OECD Review on Aligning Finance with Climate Goals 2026

Different Policy Playbooks, Untapped Investment Opportunities

OECD
Sustainable Finance
Author

OECD

Published

2026 July

Link to the publication

Abstract

Policymakers across continents are pursuing different policy playbooks to unlock large, untapped opportunities to transition financial flows. Policymakers globally have continued to expand the number and mix of climate-related financial sector policies, continuing trends observed in the first edition of this review. In doing so, countries across geographies adopt different policy playbooks, relying more on mandatory transparency measures, voluntary frameworks, or risk management and supervision tools. Owing to their novelty, empirical evidence on the effectiveness of these policies remains scarce. To incentivise climate-aligned investments, real-economy policies (such as fiscal instruments and regulatory standards), remain core levers, which climate-related financial sector policies build upon but cannot substitute.

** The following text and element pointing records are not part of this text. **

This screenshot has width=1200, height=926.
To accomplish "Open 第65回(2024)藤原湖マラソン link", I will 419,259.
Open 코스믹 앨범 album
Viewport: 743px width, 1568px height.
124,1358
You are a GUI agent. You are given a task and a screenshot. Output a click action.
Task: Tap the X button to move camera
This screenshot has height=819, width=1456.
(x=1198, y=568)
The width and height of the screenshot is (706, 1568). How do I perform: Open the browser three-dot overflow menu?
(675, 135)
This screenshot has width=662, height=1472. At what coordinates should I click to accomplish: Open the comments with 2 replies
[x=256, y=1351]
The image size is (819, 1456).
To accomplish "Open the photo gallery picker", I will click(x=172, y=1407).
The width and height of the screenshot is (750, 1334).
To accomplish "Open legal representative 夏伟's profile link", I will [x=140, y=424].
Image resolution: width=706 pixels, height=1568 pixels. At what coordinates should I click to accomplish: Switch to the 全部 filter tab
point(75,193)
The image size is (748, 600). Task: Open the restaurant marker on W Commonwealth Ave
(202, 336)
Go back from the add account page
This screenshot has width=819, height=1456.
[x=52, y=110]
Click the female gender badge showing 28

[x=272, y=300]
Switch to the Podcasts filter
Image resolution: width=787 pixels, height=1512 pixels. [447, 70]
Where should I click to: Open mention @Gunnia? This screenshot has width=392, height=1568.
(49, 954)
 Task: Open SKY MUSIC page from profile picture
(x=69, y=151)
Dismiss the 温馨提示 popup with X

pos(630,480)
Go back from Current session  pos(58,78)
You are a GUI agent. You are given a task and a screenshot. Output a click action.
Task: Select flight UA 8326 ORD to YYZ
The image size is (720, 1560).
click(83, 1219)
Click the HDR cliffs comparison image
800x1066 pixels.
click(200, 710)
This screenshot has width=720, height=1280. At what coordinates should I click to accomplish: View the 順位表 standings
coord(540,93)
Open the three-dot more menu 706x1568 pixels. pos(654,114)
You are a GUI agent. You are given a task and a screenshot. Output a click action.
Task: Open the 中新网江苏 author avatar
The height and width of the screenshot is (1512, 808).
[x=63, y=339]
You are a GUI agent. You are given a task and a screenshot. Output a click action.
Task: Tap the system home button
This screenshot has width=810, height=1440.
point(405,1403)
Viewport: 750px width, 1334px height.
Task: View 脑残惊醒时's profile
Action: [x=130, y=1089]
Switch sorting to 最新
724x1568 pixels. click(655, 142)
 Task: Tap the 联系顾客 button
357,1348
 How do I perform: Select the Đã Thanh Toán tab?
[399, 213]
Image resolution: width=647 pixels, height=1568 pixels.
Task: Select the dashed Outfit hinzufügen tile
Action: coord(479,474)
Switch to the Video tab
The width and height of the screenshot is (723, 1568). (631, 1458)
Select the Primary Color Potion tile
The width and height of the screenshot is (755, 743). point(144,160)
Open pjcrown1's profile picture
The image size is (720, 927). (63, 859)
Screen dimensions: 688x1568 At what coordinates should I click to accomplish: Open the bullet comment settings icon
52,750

Since the previous edition, climate alignment has advanced for some financial flows but large opportunities to transition financial flows remain untapped. While real-economy investments in clean energy are on the rise, fossil fuel financing across most financial asset classes continues to outpace low-carbon financing. Climate-alignment trends of corporate debt instruments are diverging, with growth in green-labelled syndicated loans but shrinking momentum in the greening of bond markets since 2022. Data and metrics to track the climate alignment of finance are increasingly available, but gaps remain in identifying transition opportunities and tracking more opaque financial asset classes.